* WHAT TO WORK ON
Write out the lines below exactly, beginning at the one with "594x401 pixels. How" and stopping after the one with "This screenshot has height=613, width=648."; the pictures are not copied.

* INPUT DATA

-*-

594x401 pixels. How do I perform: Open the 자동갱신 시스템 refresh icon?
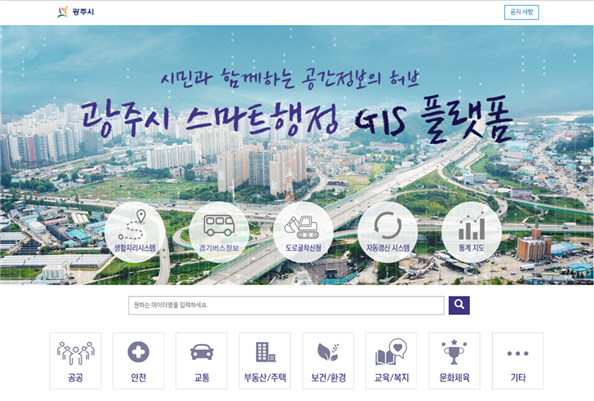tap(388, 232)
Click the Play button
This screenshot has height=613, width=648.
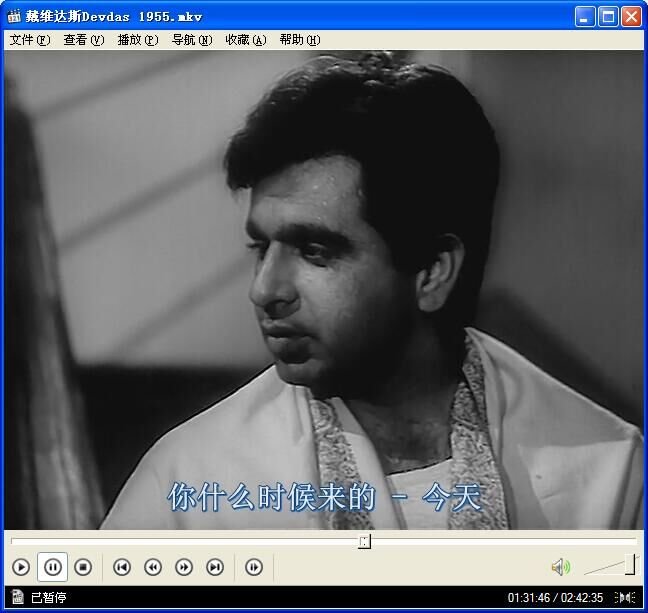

-*-

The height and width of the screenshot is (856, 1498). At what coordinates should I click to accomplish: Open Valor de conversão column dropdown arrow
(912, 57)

-*-

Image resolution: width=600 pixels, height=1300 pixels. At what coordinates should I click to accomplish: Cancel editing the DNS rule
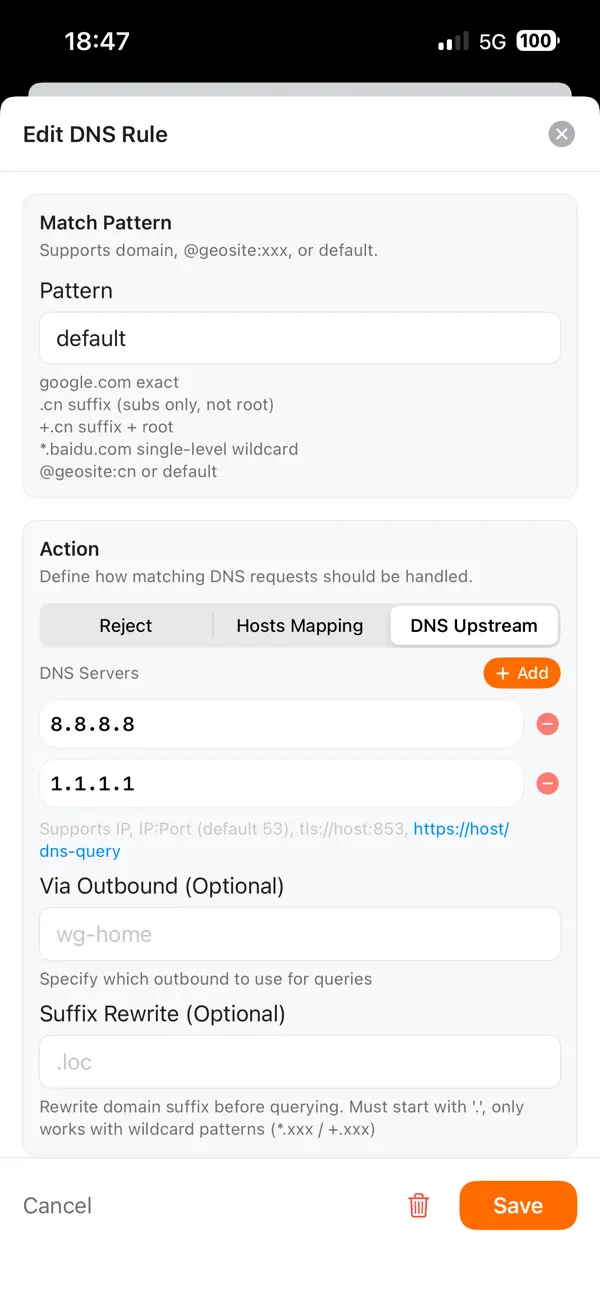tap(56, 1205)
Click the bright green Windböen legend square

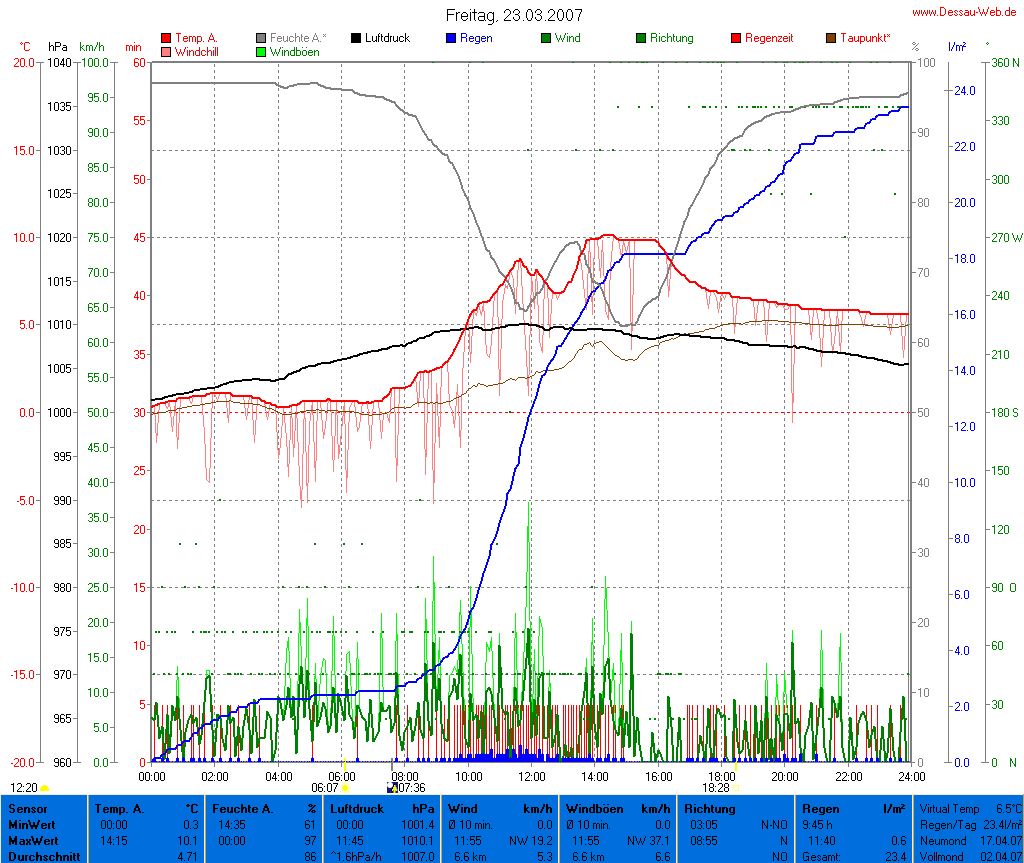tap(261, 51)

-*-

* FINAL ANSWER
594x401 pixels. How do I perform: Open the 자동갱신 시스템 refresh icon?
tap(388, 232)
Click the Play button
This screenshot has height=613, width=648.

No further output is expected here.